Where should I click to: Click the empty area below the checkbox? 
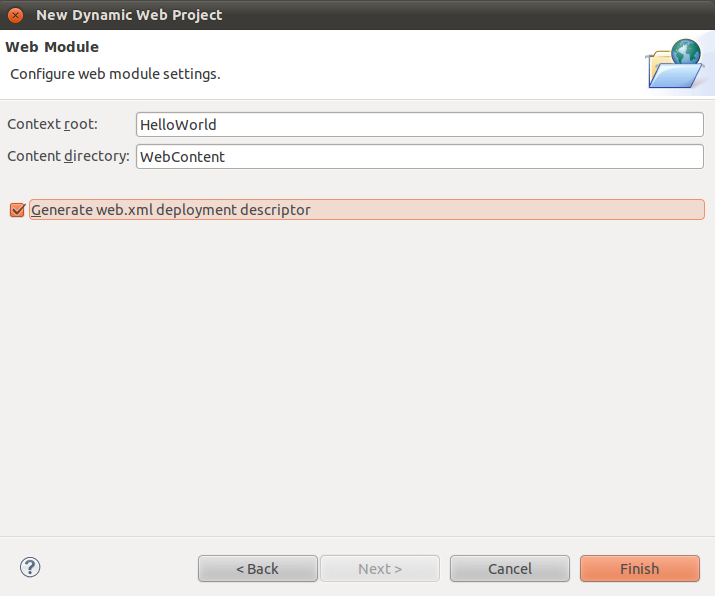[x=357, y=380]
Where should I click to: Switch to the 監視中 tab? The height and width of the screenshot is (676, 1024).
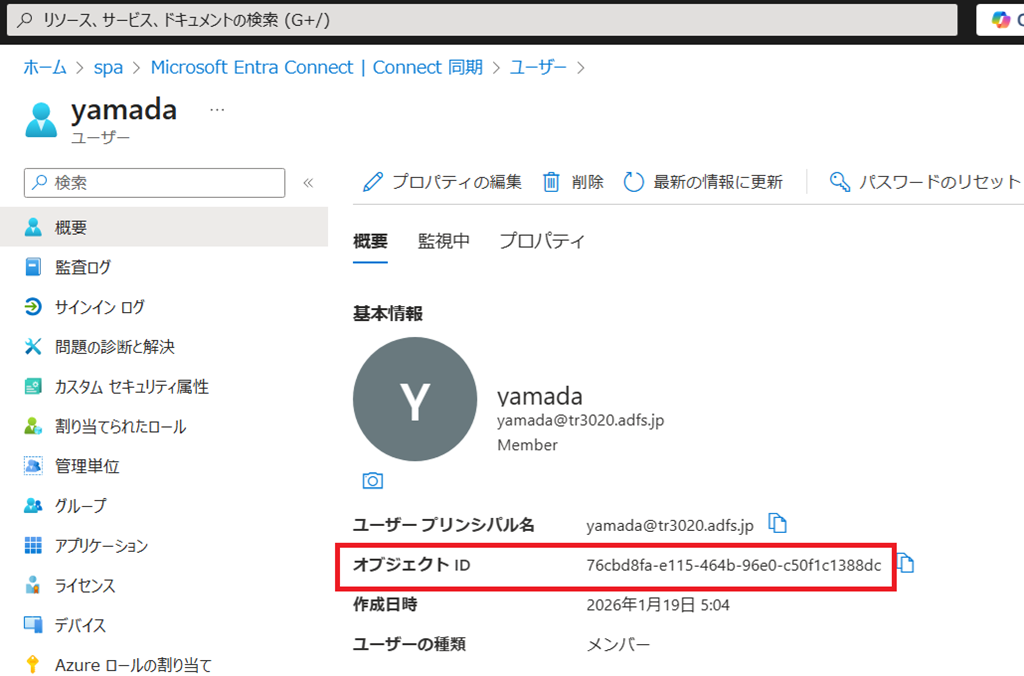pos(444,241)
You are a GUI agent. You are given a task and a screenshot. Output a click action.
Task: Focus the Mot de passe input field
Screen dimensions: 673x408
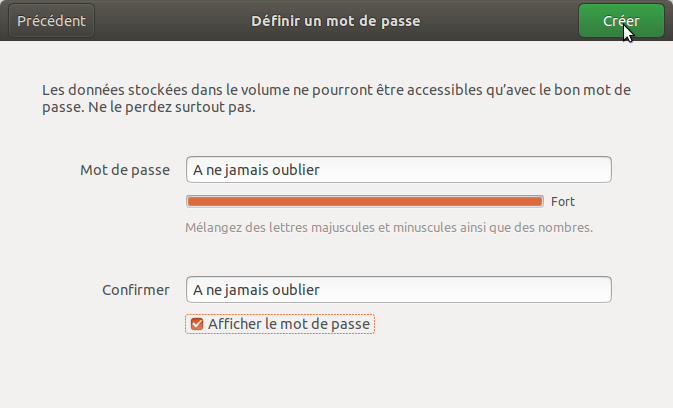pos(398,170)
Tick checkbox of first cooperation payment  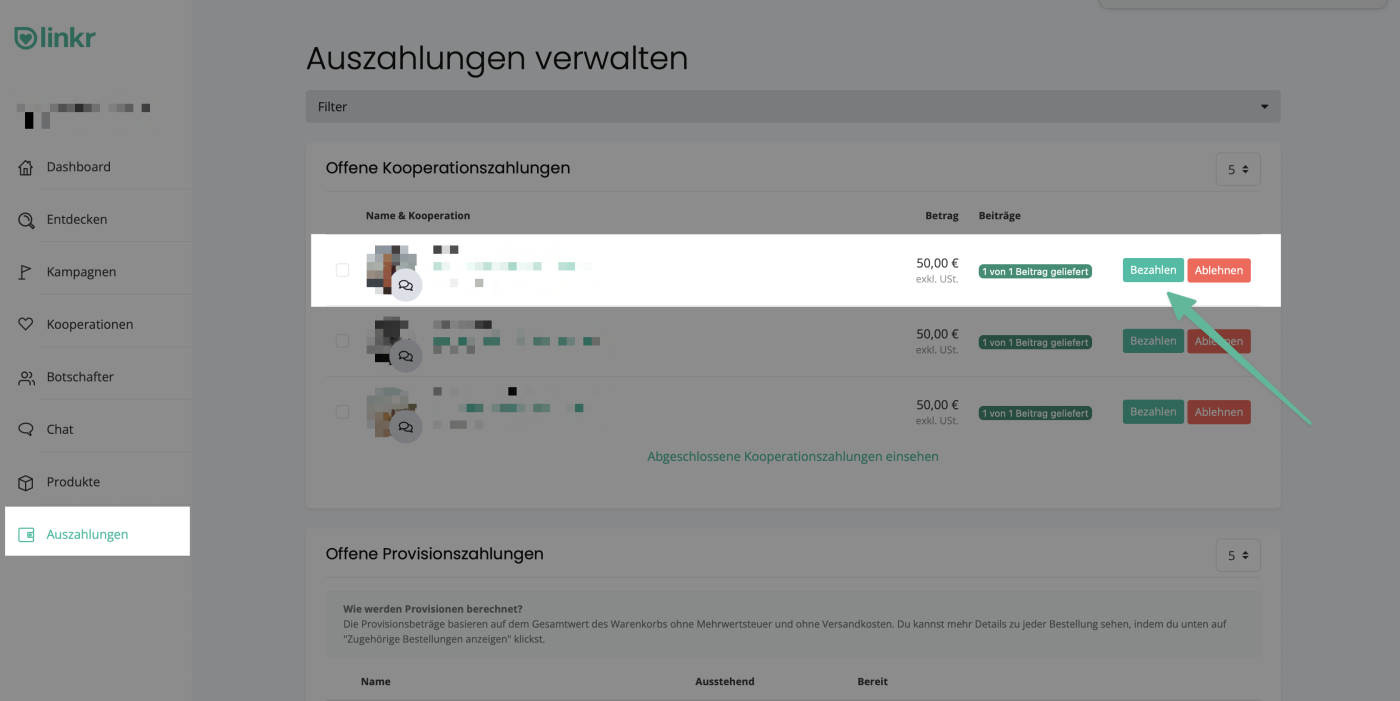click(343, 270)
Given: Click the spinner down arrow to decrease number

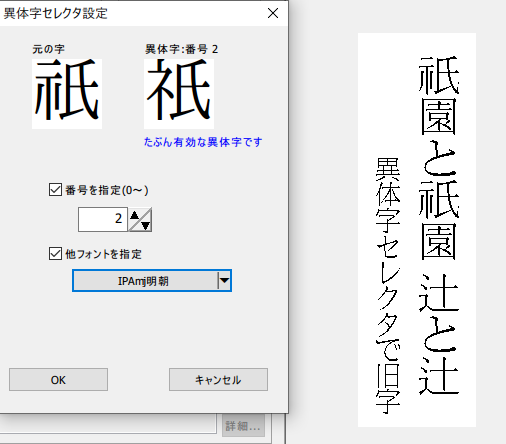Looking at the screenshot, I should [x=146, y=225].
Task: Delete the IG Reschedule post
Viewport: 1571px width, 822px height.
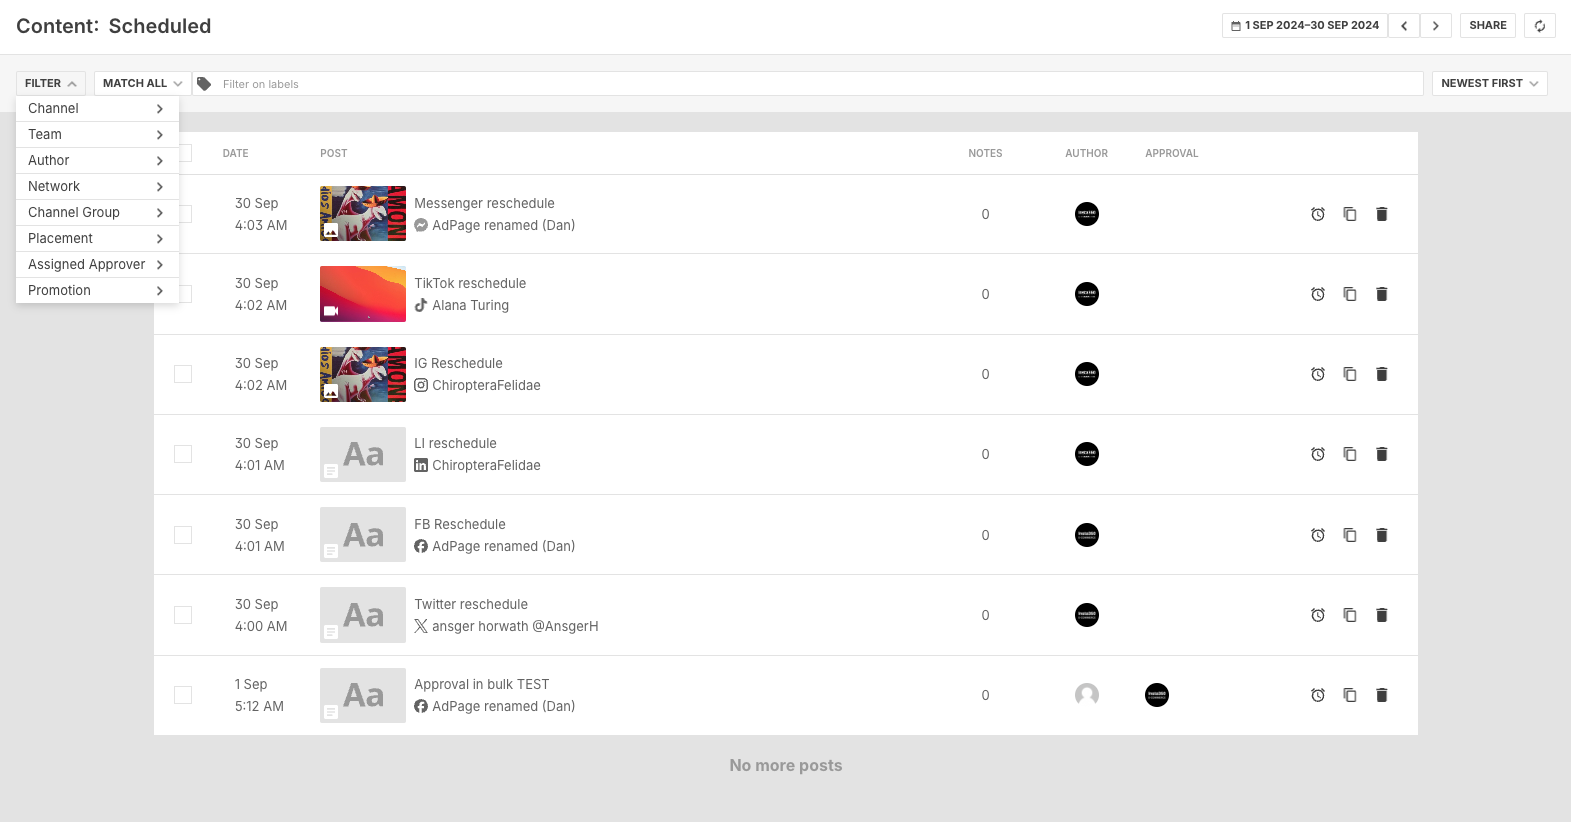Action: [1382, 374]
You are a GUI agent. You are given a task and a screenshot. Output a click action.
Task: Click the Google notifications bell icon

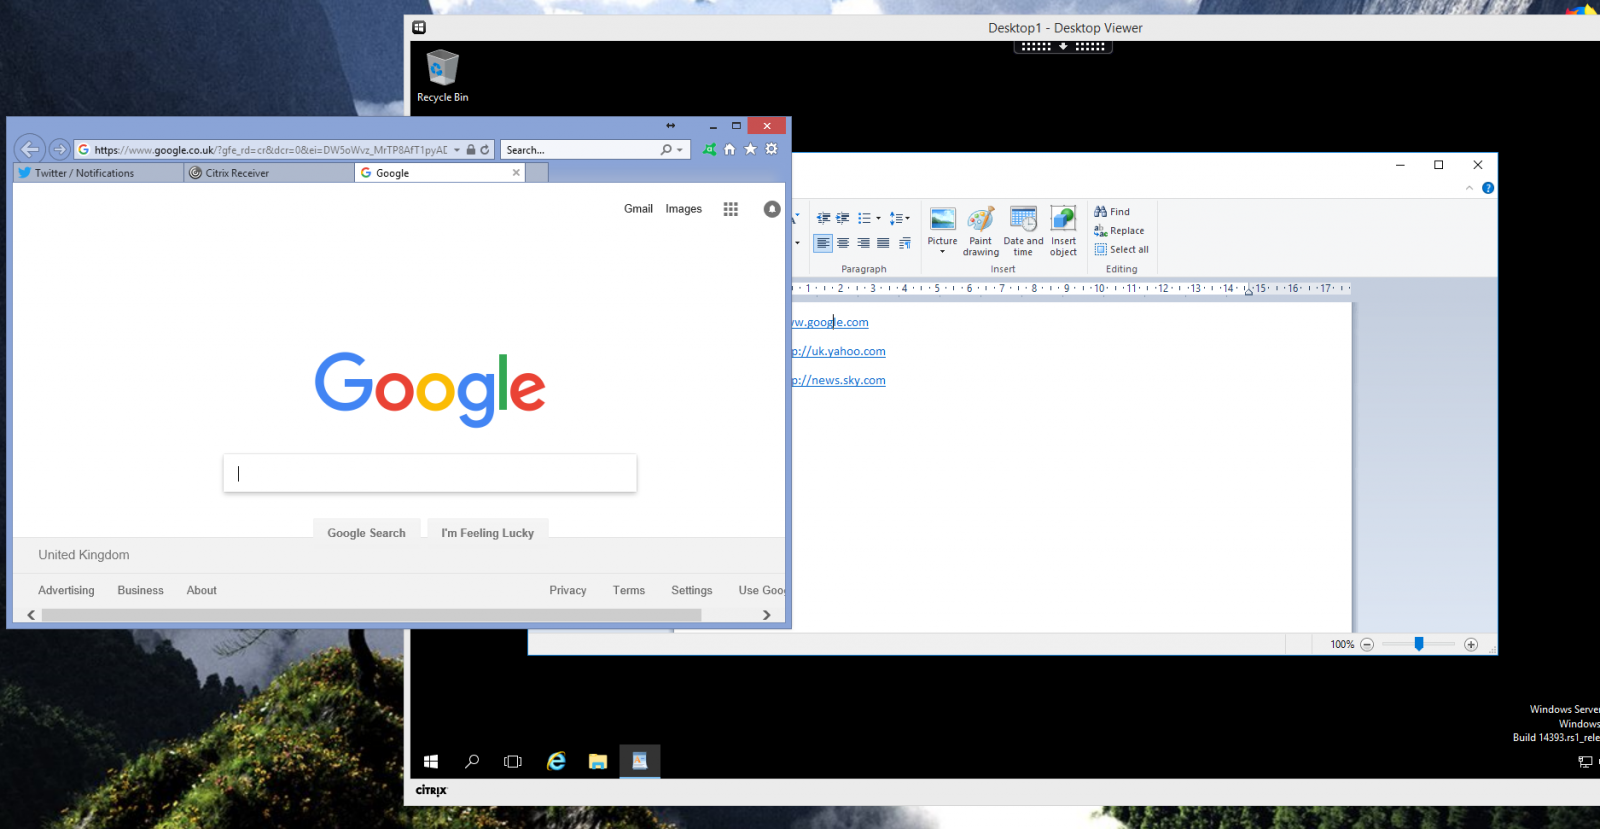pyautogui.click(x=772, y=209)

* * *

WHAT IS REQUIRED =>
Transcribe only the lines between the line containing "Task: Delete the IG Reschedule post" and the final line of the listing, inclusive, exactly as they appear; no pictures are to be included.

RESULT BELOW =>
Task: Delete the IG Reschedule post
Viewport: 1571px width, 822px height.
Action: [1382, 374]
You are a GUI agent. You are given a task and a screenshot. Output a click action.
Task: Click the Google notifications bell icon

pyautogui.click(x=772, y=209)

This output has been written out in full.